Caricatura e outros nomes
Classificar Dugin como "ideólogo de Putin" é um problema que atrapalha a compreensão da Rússia. Além de não sabermos de fato qual seria a extensão da sua influência direta, ele é uma figura caricata, com seu visual meio Rasputinesco. Um dos efeitos desse erro é o de apontar o dedo para essa figura e pensar "Olha que homem bizarro que aconselha o Putin, é um país de doidos, um governo de malucos", nublando interpretações e análises melhor embasadas sobre a Rússia. Outro efeito é esconder os principais, e de fato, conselheiros de Putin em diversos campos.
Pensando na guerra da Ucrânia, o principal deles é Sergey Karaganov, importante acadêmico, conselheiro de Putin e amigo do ministro de Relações Exteriores, Sergei Lavrov. Ele é formulador da Doutrina Karaganov, que sustenta o papel da Rússia no espaço pós-soviético, interpretando esse espaço como uma esfera de influência onde a Rússia pode, e deve, agir em defesa da identidade russa e dos direitos das populações russófonas. Essa doutrina baseou praticamente todas as ações russas nos últimos vinte anos. Ele foi um dos autores do famoso discurso de Putin na Conferência de Munique de 2007.
Na visão ideológica sobre a identidade ucraniana, que seria inexistente, Vladislav Surkov é essencial para entender a perspectiva do atual governo russo. Ex-vice-primeiro-ministro russo e conselheiro da presidência de 2013 a 2020, ele foi um dos principais formuladores do Rússia Unida e do Putinismo como um movimento de massas. Pouco antes de sua demissão, ele escreveu que "a coerção pela força é o único método que historicamente provou sua eficácia em temas ucranianos. Não acho que algum outro será inventado.". Parece familiar, não?

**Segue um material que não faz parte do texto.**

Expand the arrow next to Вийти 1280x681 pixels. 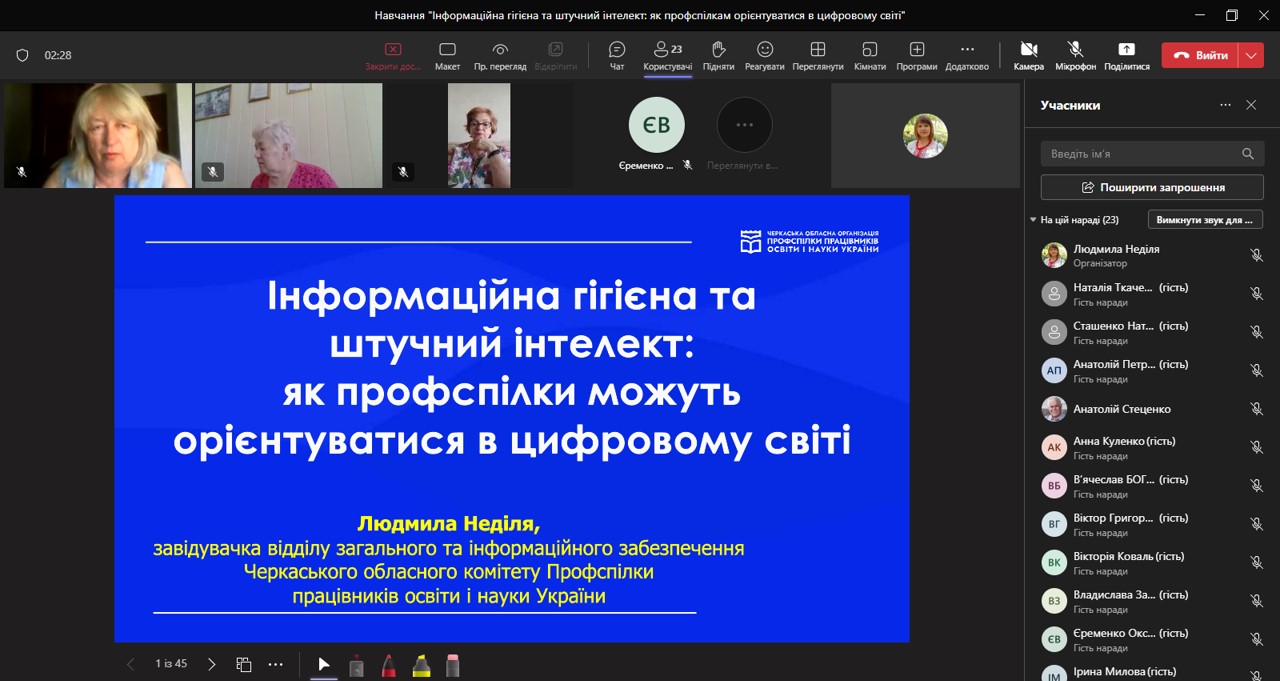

Supostamente ele foi colocado em prisão domiciliar no início do ano, por ter desviado verbas nos últimos anos que seriam destinadas a criar uma rede pró-Rússia na Ucrânia. Finalmente, a historiadora e ex-parlamentar Natalya Narochnitskaya, em um caso de provável influência indireta. Talvez não tão próxima de Putin, mas com capilaridade no Estado russo, especialmente entre diplomatas. Quando Putin critica a federalização do antigo Império Russo por Lênin ou defende Pedro, o grande, por sua "unificação de terras russas", é a obra de Narochnitskaya ganhando eco.
Ela renega o internacionalismo do período soviético e busca resgatar o que chama de princípios russos autênticos da política externa. Ou seja, os princípios da política externa do Império Russo, como o pan-eslavismo e o Cristianismo Ortodoxo. Para muitos leitores, esses três nomes citados podem soar como uma novidade. Alguns, entretanto, talvez se lembrem que citamos esses três indivíduos na primeira colaboração aqui na Gazeta, ainda em março de 2018.
Ao tratar de política internacional, é muito importante deixarmos as caricaturas de lado. Por vezes é difícil, mas é necessário. E classificar Dugin como “cérebro de Putin” é uma caricatura. Confortável, mas superficial, que impede de buscar as influências mais sólidas desse governo. Nada disso implica em dizer que Dugin é insignificante ou que ninguém lhe dá ouvidos, mas frisar que existem evidências que apontam em outros sentidos. Principalmente, que superestimar a importância de Alexandr Dugin atende aos interesses de especificamente uma pessoa: o próprio Alexandr Dugin.